Before introducing XVL, work instructions at MAM were based on the industrial engineer’s experience and know-how. Engineers would first check the part geometry from blue prints. Next, they would simulate the order of the assembly process, based on their experience. Workers would then proceed with assembly process definition and work instructions development.
Of course, this type of work flow demands many years of experience. Succession planning (transition from expert workers to novice workers) was a serious issue. Passing skills and know-how of veteran workers to young workers was vital and required long term planning.
To solve this problem, MAM implemented XVL Studio, Lattice Technology’s core authoring tool for turning 3D design data into 3D manufacturing data. XVL Studio enables digital manufacturing, digital mock-up (DMU) and technical illustration, across the enterprise–directly from 3D data.
Using XVL Studio, MAM digitally created the assembly process. The assembly process was then verified digitally within XVL Studio using the accurate 3D model (Figure 2).
With the new workflow, workers can simulate the process and consider the tooling and jigs needed by using the actual part geometry–even when the model is still in design. XVL allows visualization of the assembly process, enabling the designers to see the product design from the perspective of an experienced assembly process designer. If any problem arises in simulated assembly process, the design team has the opportunity to change the product design using XVL.
Pleased With XVL Results
“Introducing Lattice Technology’s XVL solution has resulted in motivation to change the workflow of the assembly process and work instructions,” said Masashi Kawamoto, Development Management Division at MAM. Kawamoto went on to say that feedback from assembly process designers has been positive. “They are pleased with the innovation of the XVL solution.”
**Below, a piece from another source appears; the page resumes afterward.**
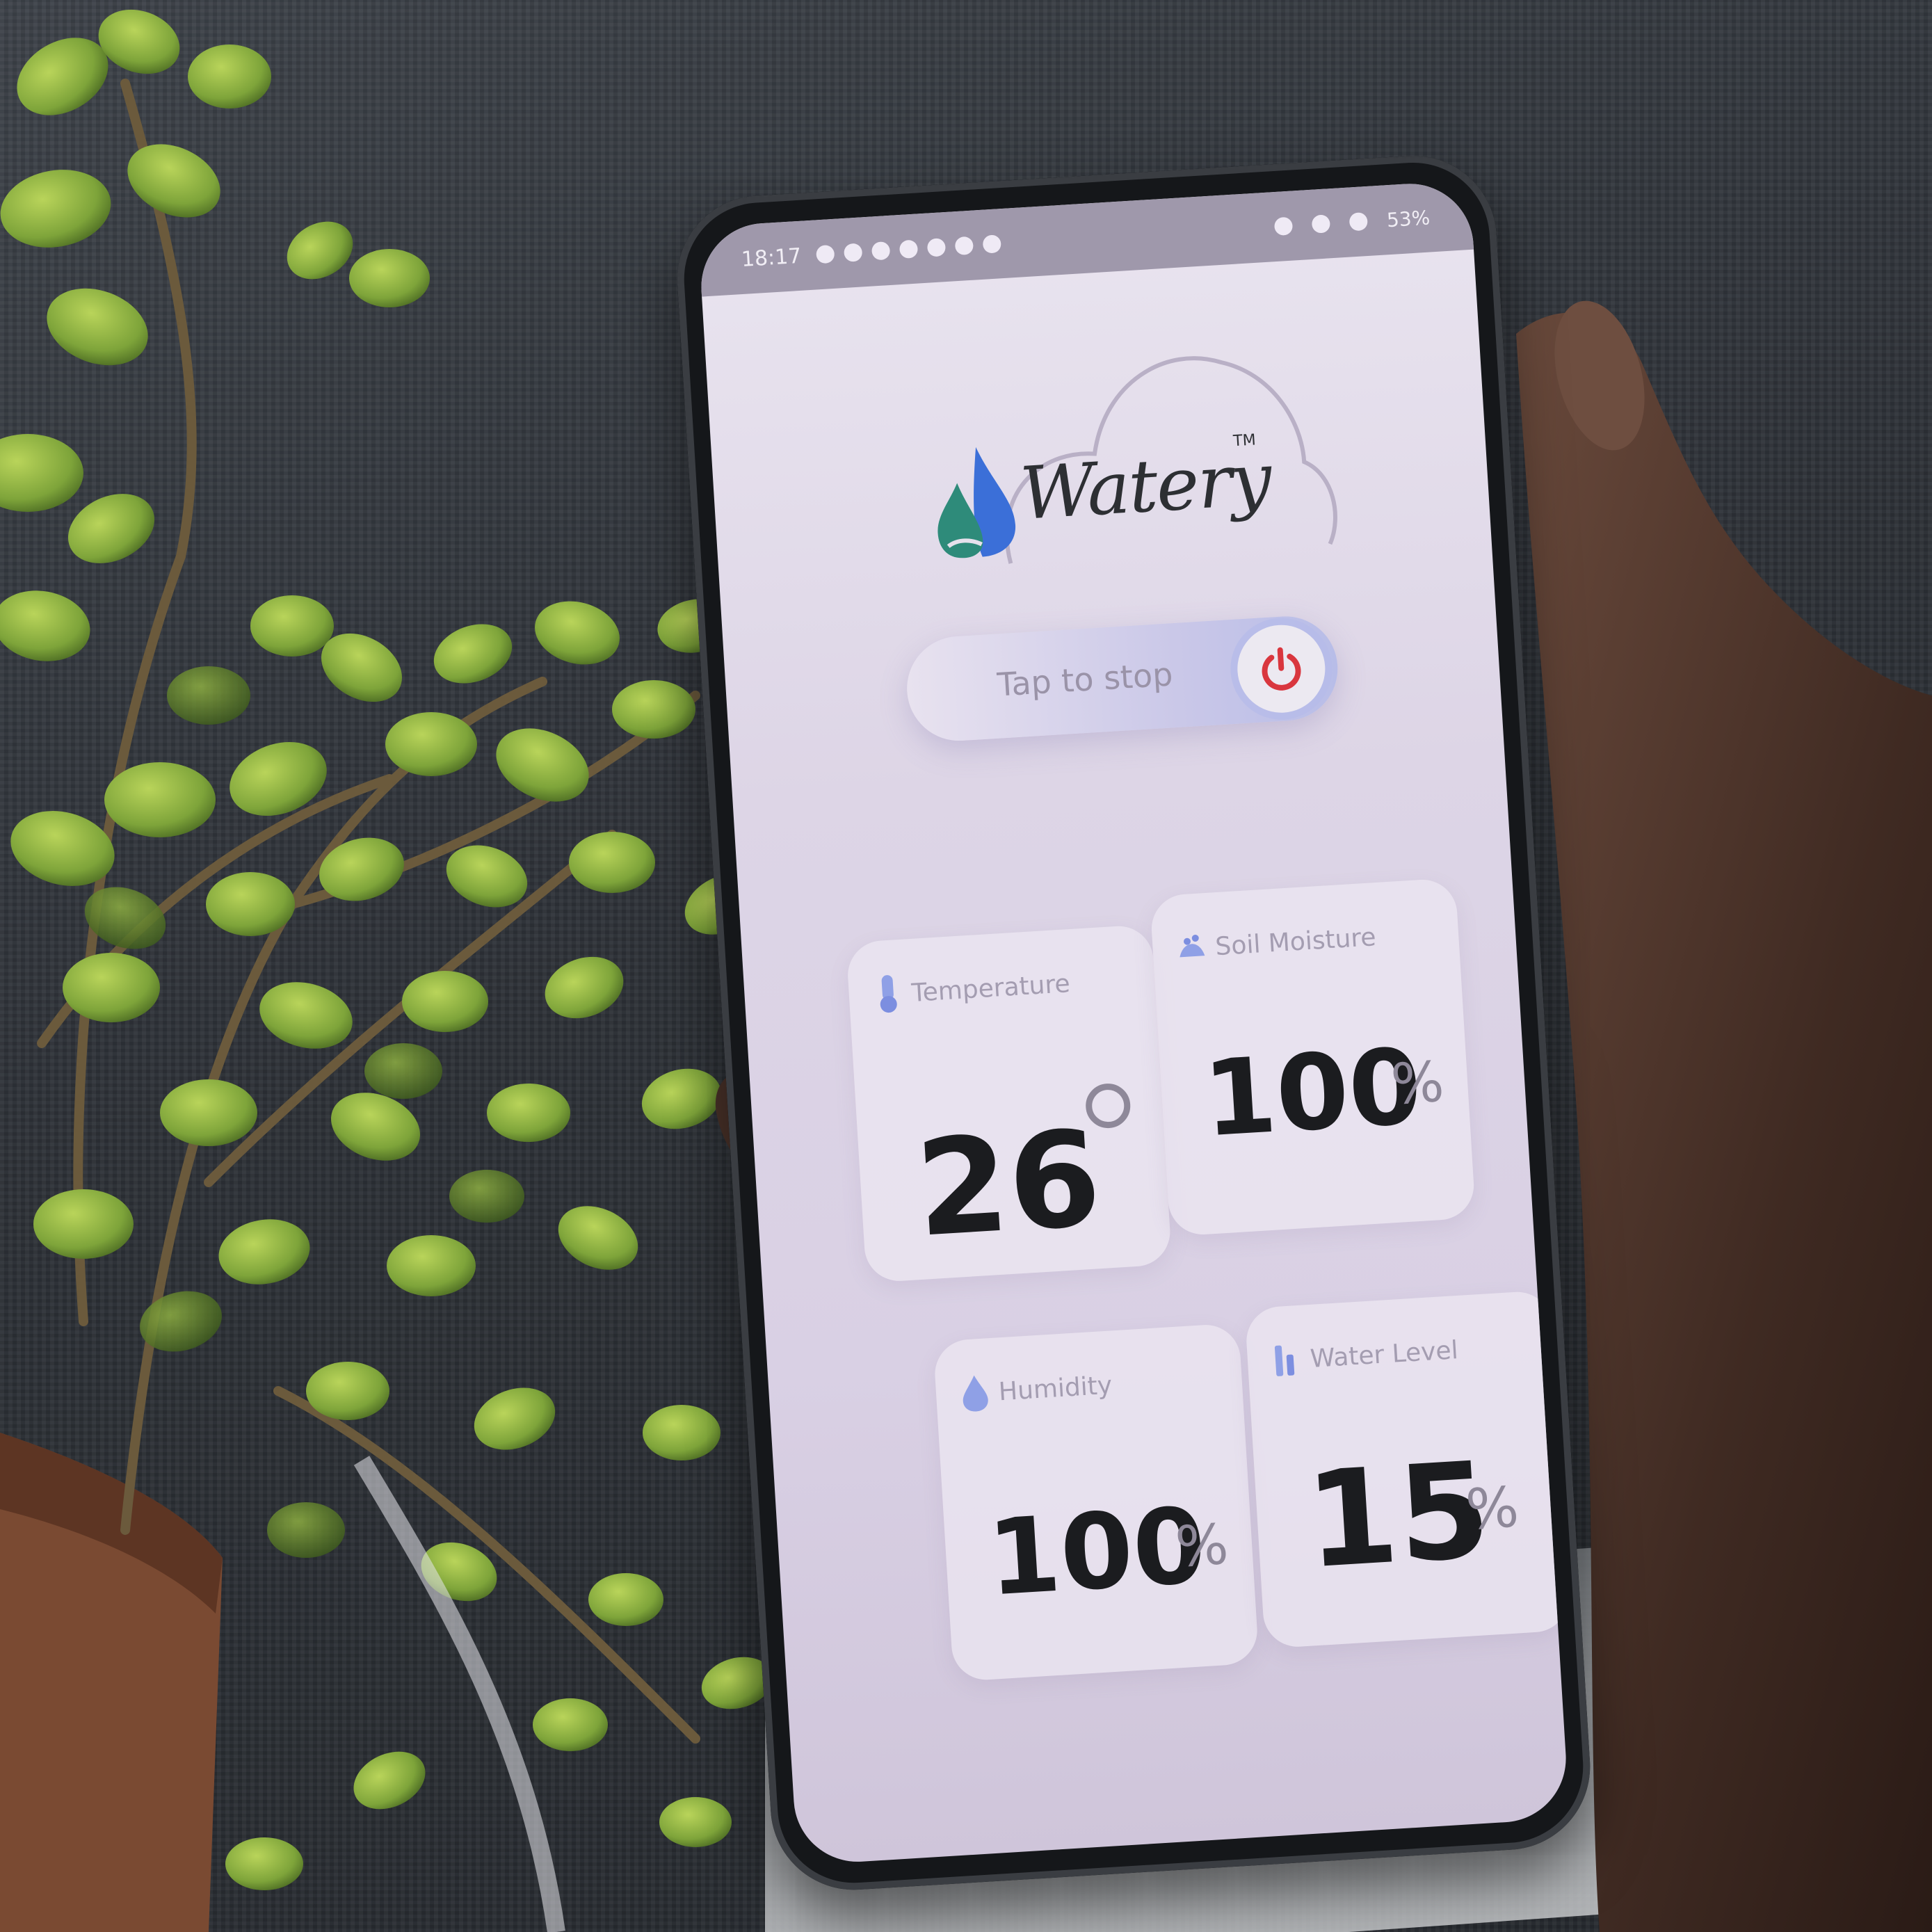 Image resolution: width=1932 pixels, height=1932 pixels. Describe the element at coordinates (772, 258) in the screenshot. I see `status-time: 18:17` at that location.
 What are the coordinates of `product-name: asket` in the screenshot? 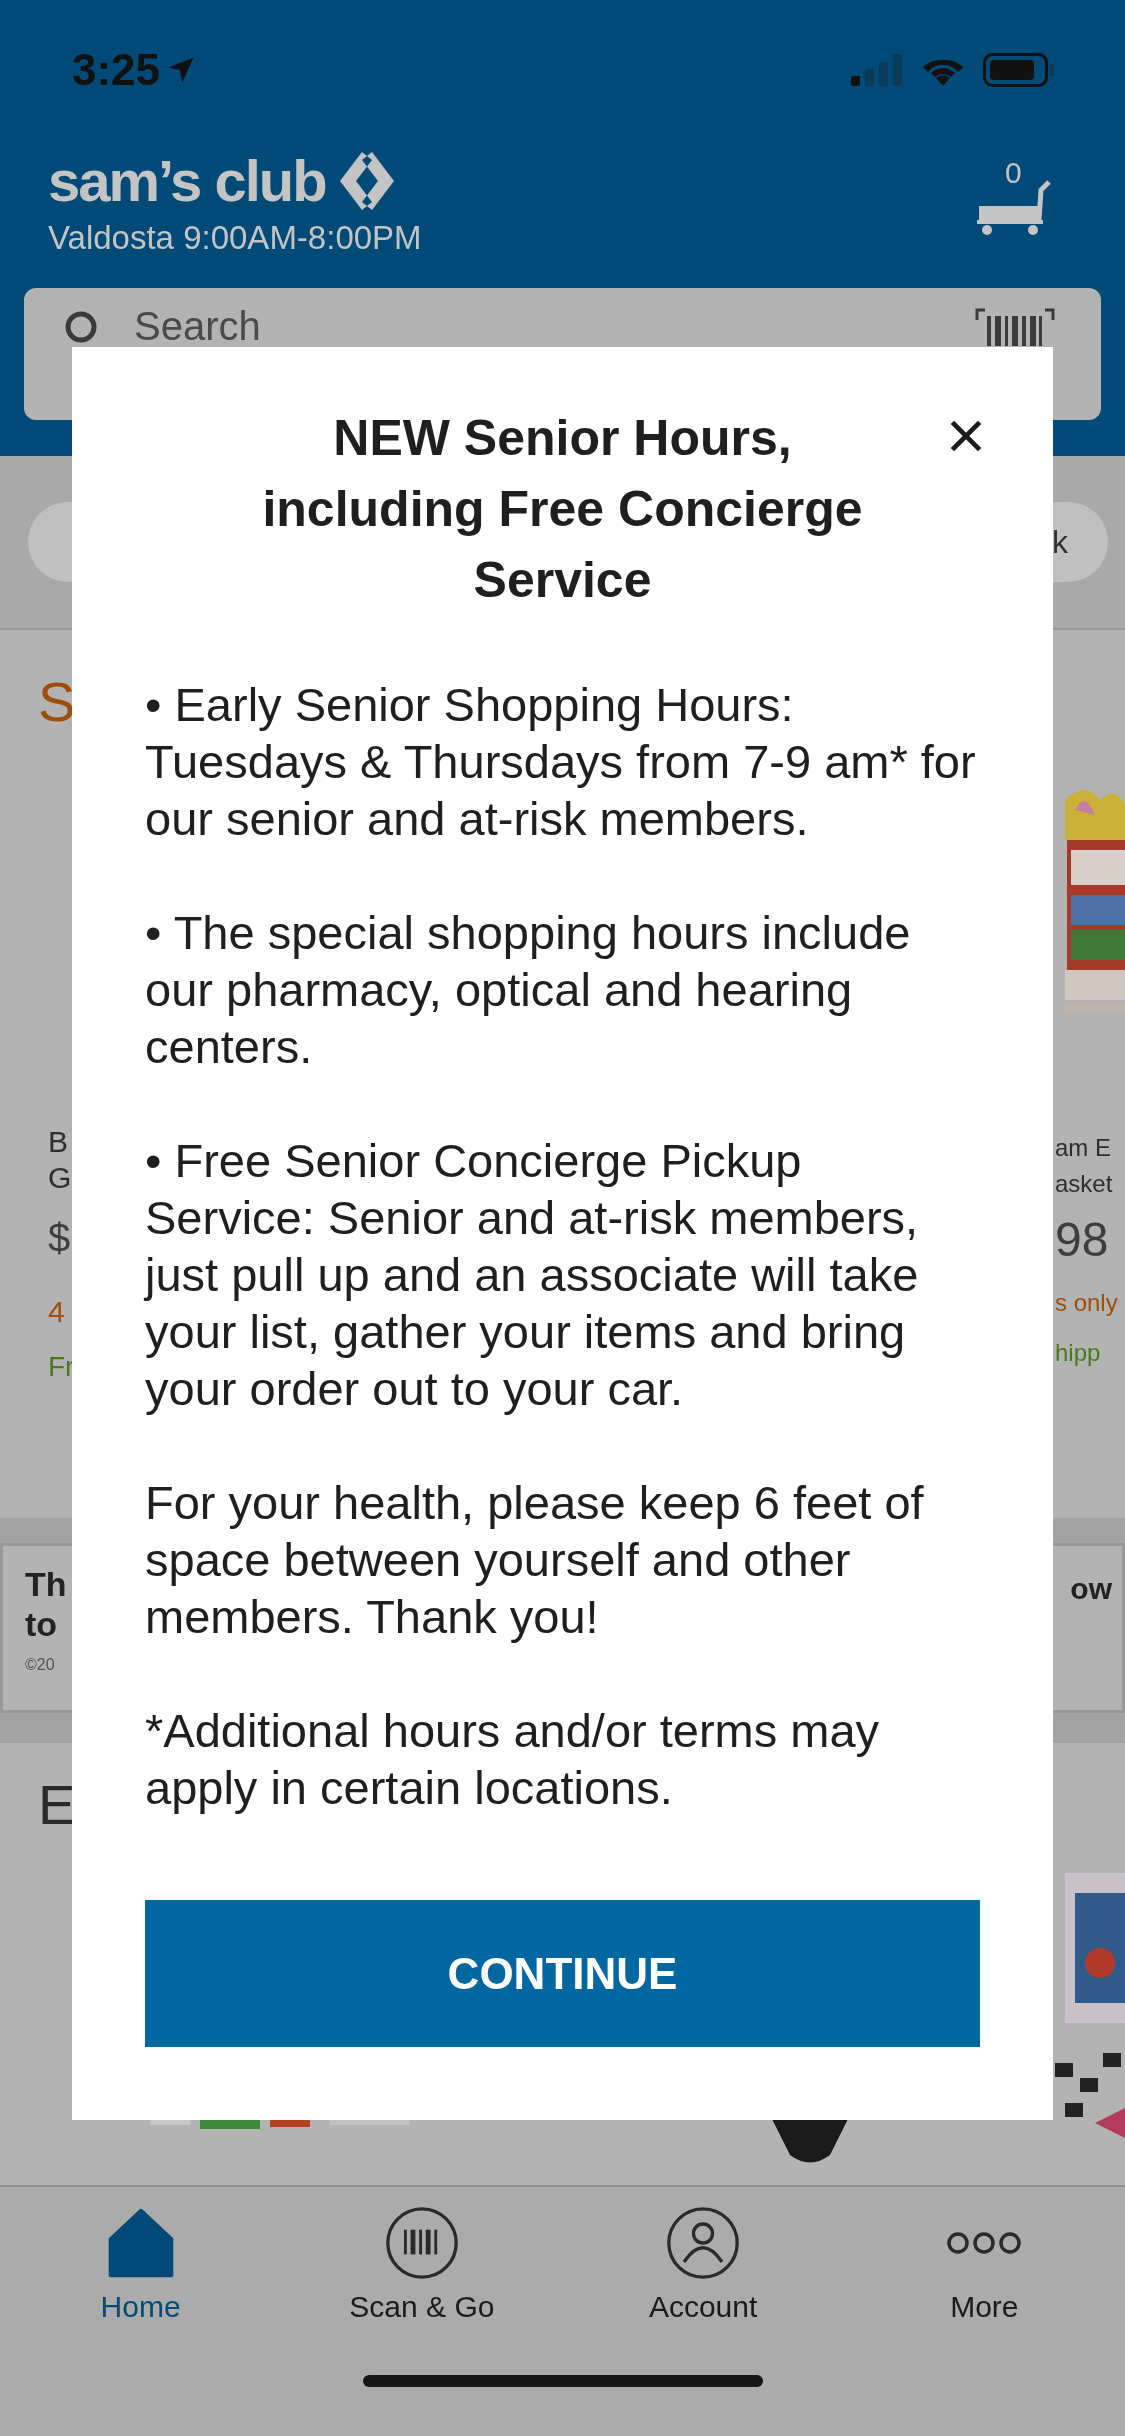 It's located at (1084, 1184).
XVL is now a crucial tool for the assembly process designers at MAM. Digital documentation of the assembly process was adopted without any difficulties. Using XVL, work instructions (attached to part geometry and animations) can be easily added. Lattice Technology offers multiple choices for consuming the interactive 3D and associated information such as work instructions. These choices include Microsoft® Excel®, interactive web pages and a browser-based Windows® application. MAM uses the free add-on for Microsoft Excel (see Figure 3 below). When viewing the assembly in Excel, the part name is selected and the matching part in the 3D model is highlighted.
Users can also save view information such as the orientation, layout, and camera angle of a 3D model. This feature, called Snapshot, is capable of restoring the position of a 3D model with only one click. Users can optimize their work instructions by creating snapshots that suit their purpose (Figure 3).
Accepting change is difficult for every organization. However, by choosing the Excel option for distributing 3D models and associated data, the new process was accepted very well. If the new method had changed the entire structure of the previous work flow, the engineers at MAM may not have been as eager to implement XVL.
Continuing to use Excel for documenting work instructions has contributed to dramatically changing the workflow of the assembly process. Kawamoto concluded, “Workers might think that introducing XVL was a small change; however, when you focus on the importance of accurate work instructions, delivered with a tool that people are accustomed to using, you will realize that XVL has brought great change.” The change to use XVL in combination with Excel has allowed concurrent engineering to be realized at MAM. This new workflow allows MAM to bring new products to market faster.